I woke up and looked out the port-hole of a window that sat just above the blinding silver wing of the plane and watched the brown and green patch fields below us and the sea of ghostly clouds breeze by. What a weird feeling getting above the clouds and seeing uninterrupted deep blue atmosphere above us and clouds that look like dry ice fog floating and swirling on an invisible pool under us.
FROM MEXICO CITY, MEXICO TO REYNOSA, MEXICO
We were in a foreign country and it soon became evident. We couldn’t understand anybody at the Mexico City Airport. We were truly on our own. But at least we were alone together. It must have been around 2:00 p.m. by this time.
Don’t get me started About the security protocols. I’d never gone through airport
security before that trip and any know-how I thought I had came from movies. I thought the lady working the metal detector asked me to take my shoes off (as she wielded a metal detector and I got away clean except for my belt). I thought I heard her say something about “zapatos” (sah-pah-toes—shoes in Spanish) when she was actually asking if I had any “electrónicos” (electronics or cameras) in my luggage. She had to ask me at least five times before I got the message, grateful for her patience and amusement. Man, was I embarrassed though, and deeply humbled if not humiliated! Humility is undoubtedly the first thing a missionary learns because he can do so little of himself. It’s better to learn to be humble sooner than later because all other virtues come from humility.
I didn’t find the heart or energy to explore the strange airport. I barely had the courage to buy myself some donuts and a bottle of coke to snack on because I’d have to order in Spanish and didn’t know the exchange rate from dollars to pesos. I only had American dollars and was foolish to think that they wouldn’t accept the more valuable cash anyway. I felt like Elder Calhoun from the classic LDS movie “The Best Two Years” when Elder Calhoun does his best to speak Dutch but nobody can understand him and he can’t understand them (The scene starts at 28:55). I felt like at last I could sympathize when Elder Calhoun says “Oh, I’m in trouble, ‘cause that ain’t the language they taught me in the MTC”. It was a comedy but one that was shockingly accurate on many levels.
On the other side, I thought of another classic missionary movie based on a true story, “The Other Side of Heaven” where Elder Groberg who is serving on a small island in Tonga has to speak at church and says “outhouse” instead of “missionary” (The scene starts at 21:16). But instead of letting that get to him, he uses that emotion to motivate him to study the language harder.

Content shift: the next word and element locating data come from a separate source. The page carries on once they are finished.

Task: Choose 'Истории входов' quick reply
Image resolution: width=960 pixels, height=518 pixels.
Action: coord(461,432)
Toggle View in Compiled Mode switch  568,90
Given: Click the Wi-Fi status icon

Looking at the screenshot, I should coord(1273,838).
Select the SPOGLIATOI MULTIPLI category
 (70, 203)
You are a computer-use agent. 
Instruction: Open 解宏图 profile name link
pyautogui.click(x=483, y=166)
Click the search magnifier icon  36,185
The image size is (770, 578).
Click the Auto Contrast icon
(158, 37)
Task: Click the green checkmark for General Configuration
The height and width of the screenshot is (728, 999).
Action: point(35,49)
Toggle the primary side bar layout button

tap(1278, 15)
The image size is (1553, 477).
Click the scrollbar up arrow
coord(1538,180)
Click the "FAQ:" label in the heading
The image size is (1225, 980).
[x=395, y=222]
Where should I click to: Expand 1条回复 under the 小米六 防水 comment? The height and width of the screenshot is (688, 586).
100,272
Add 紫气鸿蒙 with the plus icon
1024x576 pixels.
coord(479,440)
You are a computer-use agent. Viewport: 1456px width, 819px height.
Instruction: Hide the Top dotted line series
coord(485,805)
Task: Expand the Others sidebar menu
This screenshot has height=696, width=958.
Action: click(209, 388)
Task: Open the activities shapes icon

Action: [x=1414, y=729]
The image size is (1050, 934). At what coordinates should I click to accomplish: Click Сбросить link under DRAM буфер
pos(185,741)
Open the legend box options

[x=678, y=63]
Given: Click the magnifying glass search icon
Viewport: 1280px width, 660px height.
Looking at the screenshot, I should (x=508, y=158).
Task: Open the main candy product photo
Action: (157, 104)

That movie makes it look like he learned perfect Tongan in three days but his book “In the Eye of the Storm” says otherwise. To be honest, that’s how I thought it would be. Give me a week, will ya? But alas, I’d say it took me maybe four to five months to begin understanding the gist of what people said and really ten months to feel confident striking up a conversation about anything and everything. Even now, after two years of study abroad, three years in high school, and study in college, I can tell you that there is no such thing as “speaking perfectly”. Perfection comes in the next life. Preparation and practice come in this life.
Again, it felt like it took a couple of terribly boring hours but we were finally let on the plane, the likes of which were incredibly smaller than the jets we had been on so far. It was clear that few people were going to where we were going.